昼下がりの空は、どこまでも突き抜けていた。私の心は隠れない。
三年半ほどの歳月は長いようで短かった。けれど、彼の優しさに埋もれた日々は、私の中に深く残っている。
口には出せない恋。寂しかった、辛かった、それでも幸せだった。
私はやっと新しい明日に一歩踏み出す。ただ彼が居なくなるだけ、それ以外の毎日は変わらず流れるだろう。それなのに、どうやって生きたらいいのか、戸惑っている。
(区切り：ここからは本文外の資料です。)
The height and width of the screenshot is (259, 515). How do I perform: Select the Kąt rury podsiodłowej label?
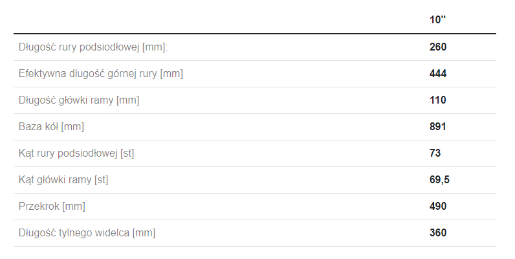tap(76, 153)
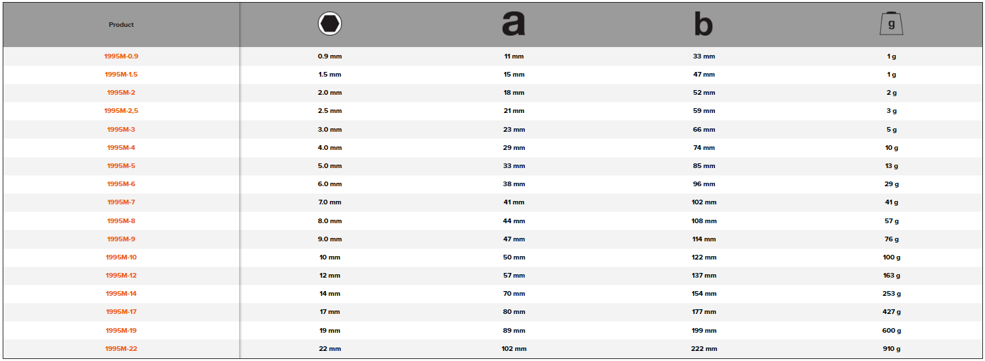
Task: Select the 1995M-19 product link
Action: click(x=122, y=331)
知らず知らずのうちに、全身が彼に染まっていた。その色が一気に抜けた今、私は何処に向かえばいいのだろうか。
『別れたよ』
一人で抱えきれなくて、由貴にメッセージを送る。すると、すぐに返信が来た。
『今、大学に居るから、おいでよ』
助かった、今は一人で居られなかったから。そんな気持ちを分かったかのように、会おうとしてくれる彼女の優しさが、じわりと沁みてゆく。
本当に、彼女は私には勿体ないくらいの友人だ。
鞄に携帯をしまい、ゆっくりと歩き出す。何度か鳴っていた着信音には、気付かないふりをした。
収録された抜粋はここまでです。